═════ TASK MATERIAL

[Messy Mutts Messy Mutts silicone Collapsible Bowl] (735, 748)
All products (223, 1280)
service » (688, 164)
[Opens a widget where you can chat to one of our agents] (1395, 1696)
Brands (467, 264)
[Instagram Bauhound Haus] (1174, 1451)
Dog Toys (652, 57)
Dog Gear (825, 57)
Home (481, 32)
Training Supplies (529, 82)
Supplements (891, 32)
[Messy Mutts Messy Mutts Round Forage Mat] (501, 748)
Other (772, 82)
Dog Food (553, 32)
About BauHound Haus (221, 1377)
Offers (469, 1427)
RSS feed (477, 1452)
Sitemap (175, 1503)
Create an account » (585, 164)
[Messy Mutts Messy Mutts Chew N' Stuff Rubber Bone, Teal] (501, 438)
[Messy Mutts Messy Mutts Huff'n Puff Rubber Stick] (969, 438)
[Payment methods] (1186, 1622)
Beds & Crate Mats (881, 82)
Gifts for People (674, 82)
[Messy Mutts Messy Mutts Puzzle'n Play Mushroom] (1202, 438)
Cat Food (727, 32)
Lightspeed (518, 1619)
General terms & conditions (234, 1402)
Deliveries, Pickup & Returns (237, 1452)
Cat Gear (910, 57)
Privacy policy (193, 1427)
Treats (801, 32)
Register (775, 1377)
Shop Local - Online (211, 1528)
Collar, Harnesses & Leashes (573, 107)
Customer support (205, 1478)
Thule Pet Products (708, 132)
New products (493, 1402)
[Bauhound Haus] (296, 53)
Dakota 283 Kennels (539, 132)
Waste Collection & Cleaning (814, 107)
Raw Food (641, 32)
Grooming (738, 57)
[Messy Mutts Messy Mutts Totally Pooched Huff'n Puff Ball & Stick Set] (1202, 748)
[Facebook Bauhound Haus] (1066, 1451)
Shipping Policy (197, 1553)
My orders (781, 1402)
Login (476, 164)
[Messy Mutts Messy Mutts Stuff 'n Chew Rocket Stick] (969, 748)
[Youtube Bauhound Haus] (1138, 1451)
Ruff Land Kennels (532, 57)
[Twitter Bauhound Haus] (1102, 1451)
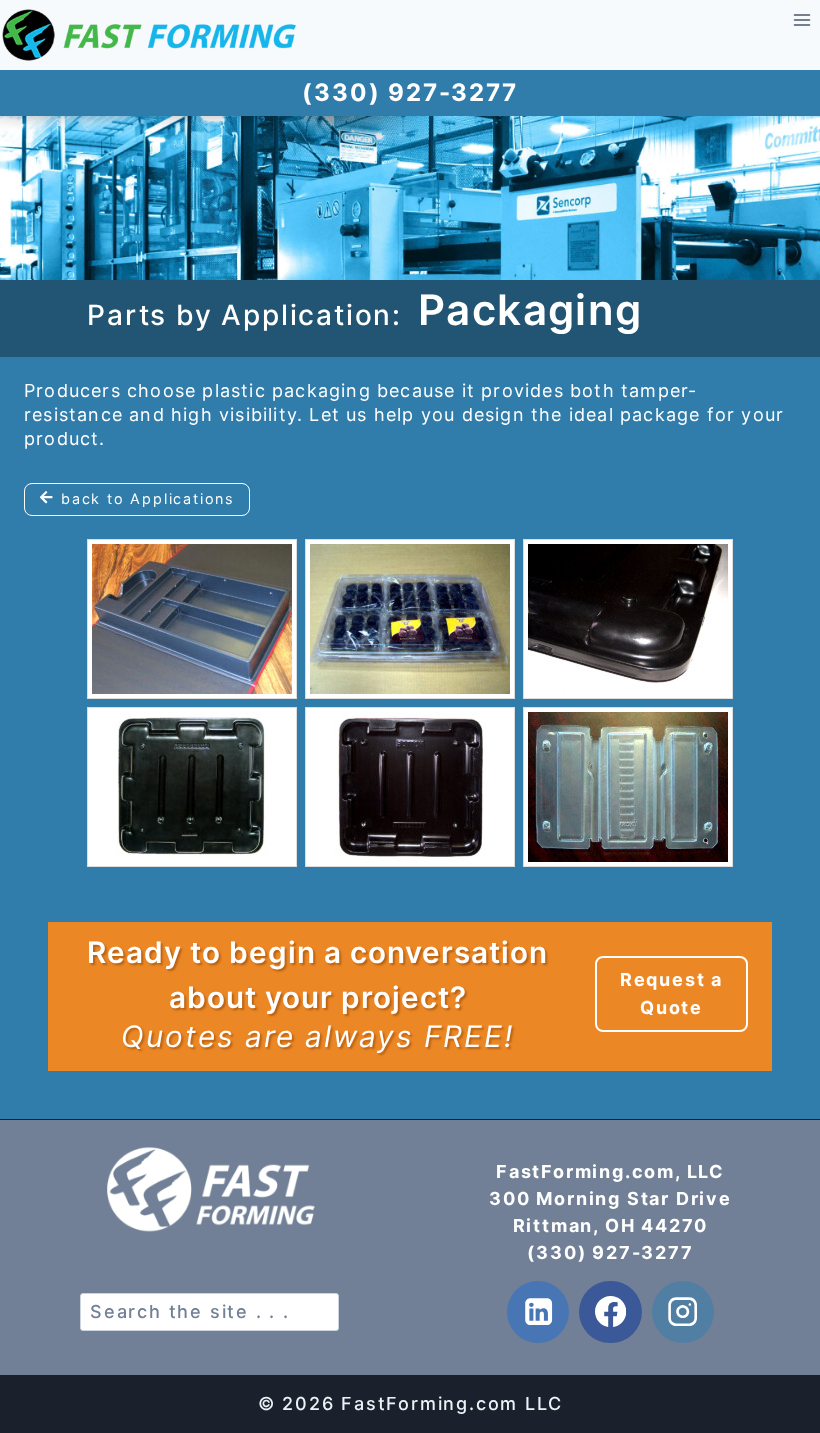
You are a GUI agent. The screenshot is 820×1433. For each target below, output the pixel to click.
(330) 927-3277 (610, 1252)
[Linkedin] (538, 1312)
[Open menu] (801, 19)
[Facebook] (610, 1312)
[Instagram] (683, 1312)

══════════

→ **WORK REQUEST**: Copy all the entries word for word. Omit any pictures.

→ **YOUR SOLUTION**:
[Messy Mutts Messy Mutts silicone Collapsible Bowl] (735, 748)
All products (223, 1280)
service » (688, 164)
[Opens a widget where you can chat to one of our agents] (1395, 1696)
Brands (467, 264)
[Instagram Bauhound Haus] (1174, 1451)
Dog Toys (652, 57)
Dog Gear (825, 57)
Home (481, 32)
Training Supplies (529, 82)
Supplements (891, 32)
[Messy Mutts Messy Mutts Round Forage Mat] (501, 748)
Other (772, 82)
Dog Food (553, 32)
About BauHound Haus (221, 1377)
Offers (469, 1427)
RSS feed (477, 1452)
Sitemap (175, 1503)
Create an account » (585, 164)
[Messy Mutts Messy Mutts Chew N' Stuff Rubber Bone, Teal] (501, 438)
[Messy Mutts Messy Mutts Huff'n Puff Rubber Stick] (969, 438)
[Payment methods] (1186, 1622)
Beds & Crate Mats (881, 82)
Gifts for People (674, 82)
[Messy Mutts Messy Mutts Puzzle'n Play Mushroom] (1202, 438)
Cat Food (727, 32)
Lightspeed (518, 1619)
General terms & conditions (234, 1402)
Deliveries, Pickup & Returns (237, 1452)
Cat Gear (910, 57)
Privacy policy (193, 1427)
Treats (801, 32)
Register (775, 1377)
Shop Local - Online (211, 1528)
Collar, Harnesses & Leashes (573, 107)
Customer support (205, 1478)
Thule Pet Products (708, 132)
New products (493, 1402)
[Bauhound Haus] (296, 53)
Dakota 283 Kennels (539, 132)
Waste Collection & Cleaning (814, 107)
Raw Food (641, 32)
Grooming (738, 57)
[Messy Mutts Messy Mutts Totally Pooched Huff'n Puff Ball & Stick Set] (1202, 748)
[Facebook Bauhound Haus] (1066, 1451)
Shipping Policy (197, 1553)
My orders (781, 1402)
Login (476, 164)
[Messy Mutts Messy Mutts Stuff 'n Chew Rocket Stick] (969, 748)
[Youtube Bauhound Haus] (1138, 1451)
Ruff Land Kennels (532, 57)
[Twitter Bauhound Haus] (1102, 1451)
You are a GUI agent. The screenshot is 820×1433. For each target below, output the pixel to click.
(330) 927-3277 (610, 1252)
[Linkedin] (538, 1312)
[Open menu] (801, 19)
[Facebook] (610, 1312)
[Instagram] (683, 1312)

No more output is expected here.